EBITDA: Earnings before interest, taxes, depreciation and amortization, which we refer to as EBITDA, is calculated as net income plus (i) interest expense net of interest income, (ii) income tax provision, and (iii) depreciation, depletion and amortization. EBITDA is not a calculation provided for under accounting principles generally accepted in the United States; however, the amounts included in the EBITDA calculation are derived from amounts included in our consolidated financial statements. EBITDA should not be considered as an alternative to net income or operating income as an indication of our operating performance or as an alternative to operating cash flow as a measure of liquidity. EBITDA is not necessarily comparable to similarly titled measures of other companies. EBITDA is presented here because it is a widely used financial indicator used by investors and analysts to measure performance. EBITDA is also used by our management for internal analysis and as a basis for financial covenants. Our historical EBITDA is reconciled to net income under “Reconciliation to Amounts Reported Under Generally Accepted Accounting Principles” of Holly Corporation’s 2008 10-K filed February 27, 2009 Gas Oil Hydrocracker: a refinery unit which uses catalyst at high pressure and temperature and in the presence of hydrogen to convert high boiling point hydrocarbons to light transportation fuels and low sulfur FCC feedstock.
MMSCFD: million standard cubic feet per day.
Net Operating Margin: Net operating margin is a non-GAAP performance measure that is used by our management and others to compare our refining performance to that of other companies in our industry. This margin does not include the effect of depreciation, depletion and amortization. Other companies in our industry may not calculate this performance measure in the same manner. Our historical net operating margin is reconciled to net income under “Reconciliation to Amounts Reported Under Generally Accepted Accounting Principles” of Holly Corporation’s 2008 10-K filed February 27, 2009 Refining gross margin or refinery gross margin: the difference between average net sales price and average costs of products per barrel of produced refined products. This does not include the associated depreciation, depletion and amortization costs. Refining gross margin or refinery gross margin is a non-GAAP performance measure that is used by our management and others to compare our refining performance to that of other companies in our industry.

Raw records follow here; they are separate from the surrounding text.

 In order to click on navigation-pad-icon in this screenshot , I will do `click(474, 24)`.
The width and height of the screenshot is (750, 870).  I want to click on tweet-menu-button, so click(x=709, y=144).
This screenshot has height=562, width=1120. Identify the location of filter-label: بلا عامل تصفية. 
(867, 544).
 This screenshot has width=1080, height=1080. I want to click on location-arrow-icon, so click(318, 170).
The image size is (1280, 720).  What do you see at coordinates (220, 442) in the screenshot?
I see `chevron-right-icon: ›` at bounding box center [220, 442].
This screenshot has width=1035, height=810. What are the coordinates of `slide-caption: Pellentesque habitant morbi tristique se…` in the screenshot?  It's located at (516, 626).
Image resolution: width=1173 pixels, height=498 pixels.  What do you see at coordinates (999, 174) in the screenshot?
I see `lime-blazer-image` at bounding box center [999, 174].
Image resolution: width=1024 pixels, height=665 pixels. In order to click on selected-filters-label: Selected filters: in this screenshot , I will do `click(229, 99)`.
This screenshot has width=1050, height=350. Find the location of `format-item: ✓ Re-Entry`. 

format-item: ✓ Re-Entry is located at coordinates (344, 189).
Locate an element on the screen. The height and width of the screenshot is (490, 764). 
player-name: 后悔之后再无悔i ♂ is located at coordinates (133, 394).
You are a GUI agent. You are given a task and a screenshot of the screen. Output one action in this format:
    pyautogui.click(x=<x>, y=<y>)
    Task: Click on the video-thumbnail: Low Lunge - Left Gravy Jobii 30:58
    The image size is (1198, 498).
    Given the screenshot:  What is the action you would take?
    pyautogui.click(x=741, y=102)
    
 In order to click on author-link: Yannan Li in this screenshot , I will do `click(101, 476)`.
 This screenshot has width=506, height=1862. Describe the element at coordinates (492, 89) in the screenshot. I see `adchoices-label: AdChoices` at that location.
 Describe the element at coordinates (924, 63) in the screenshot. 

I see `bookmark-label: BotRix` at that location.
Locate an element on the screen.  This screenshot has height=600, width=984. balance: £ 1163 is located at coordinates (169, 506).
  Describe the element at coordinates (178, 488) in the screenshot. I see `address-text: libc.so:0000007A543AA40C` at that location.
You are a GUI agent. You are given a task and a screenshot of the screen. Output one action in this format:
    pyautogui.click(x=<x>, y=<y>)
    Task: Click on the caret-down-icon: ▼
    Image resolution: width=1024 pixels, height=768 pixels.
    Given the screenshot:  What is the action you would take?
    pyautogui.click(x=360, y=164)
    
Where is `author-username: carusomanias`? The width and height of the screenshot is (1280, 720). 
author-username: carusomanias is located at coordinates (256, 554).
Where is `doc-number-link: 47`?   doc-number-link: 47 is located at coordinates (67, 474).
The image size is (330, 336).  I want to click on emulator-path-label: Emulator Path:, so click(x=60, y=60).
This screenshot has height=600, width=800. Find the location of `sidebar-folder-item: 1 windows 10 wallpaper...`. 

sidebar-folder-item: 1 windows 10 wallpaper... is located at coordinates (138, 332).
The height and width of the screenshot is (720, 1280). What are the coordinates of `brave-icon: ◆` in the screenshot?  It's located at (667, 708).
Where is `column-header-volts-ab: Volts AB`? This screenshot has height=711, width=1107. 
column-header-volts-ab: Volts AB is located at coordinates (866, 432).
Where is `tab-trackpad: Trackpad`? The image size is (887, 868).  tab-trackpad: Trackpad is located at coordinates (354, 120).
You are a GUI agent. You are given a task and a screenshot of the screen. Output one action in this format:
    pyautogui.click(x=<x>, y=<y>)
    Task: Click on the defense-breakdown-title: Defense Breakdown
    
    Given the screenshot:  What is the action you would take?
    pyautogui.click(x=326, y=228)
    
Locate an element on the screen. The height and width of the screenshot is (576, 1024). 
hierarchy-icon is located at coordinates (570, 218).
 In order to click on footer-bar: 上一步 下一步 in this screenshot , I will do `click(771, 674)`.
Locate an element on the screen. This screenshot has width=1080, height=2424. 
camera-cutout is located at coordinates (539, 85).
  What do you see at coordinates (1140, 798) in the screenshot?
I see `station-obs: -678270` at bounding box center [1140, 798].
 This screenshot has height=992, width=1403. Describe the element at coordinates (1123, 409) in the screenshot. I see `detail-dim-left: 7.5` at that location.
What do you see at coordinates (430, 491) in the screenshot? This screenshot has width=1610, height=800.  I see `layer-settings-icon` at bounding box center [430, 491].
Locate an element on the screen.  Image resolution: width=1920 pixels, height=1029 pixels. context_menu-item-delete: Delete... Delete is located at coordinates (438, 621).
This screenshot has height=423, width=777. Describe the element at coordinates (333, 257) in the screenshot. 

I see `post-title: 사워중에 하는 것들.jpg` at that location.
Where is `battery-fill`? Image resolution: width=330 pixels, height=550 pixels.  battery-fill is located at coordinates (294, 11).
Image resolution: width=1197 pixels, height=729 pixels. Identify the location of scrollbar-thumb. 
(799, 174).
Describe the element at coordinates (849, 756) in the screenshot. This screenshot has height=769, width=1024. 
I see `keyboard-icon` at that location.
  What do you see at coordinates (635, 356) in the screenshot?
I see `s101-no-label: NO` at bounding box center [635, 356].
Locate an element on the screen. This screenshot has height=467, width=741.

This margin does not include the effect of depreciation, depletion and amortization. Other companies in our industry may not calculate this performance measure in the same manner. Our historical refining gross margin or refinery gross margin is reconciled to net income under “Reconciliation to Amounts Reported Under Generally Accepted Accounting Principles” of Holly Corporation’s 2008 10-K filed February 27, 2009.
Solvent deasphalter / residuum oil supercritical extraction (“ROSE”): a refinery unit that uses a light hydrocarbon like propane or butane to extract non asphaltene heavy oils from asphalt or atmospheric reduced crude. These deasphalted oils are then further converted to gasoline and diesel in the FCC process. The remaining asphaltenes are either sold, blended to fuel oil or blended with other asphalt as a hardener.
Steady State EBITDA: EBITDA as defined above calculated on the basis of our projection of normal pipeline and terminal volumes from our customers, applicable tariffs and fees, and normal expense levels, and assuming no material unplanned shutdowns or unavailable capacity.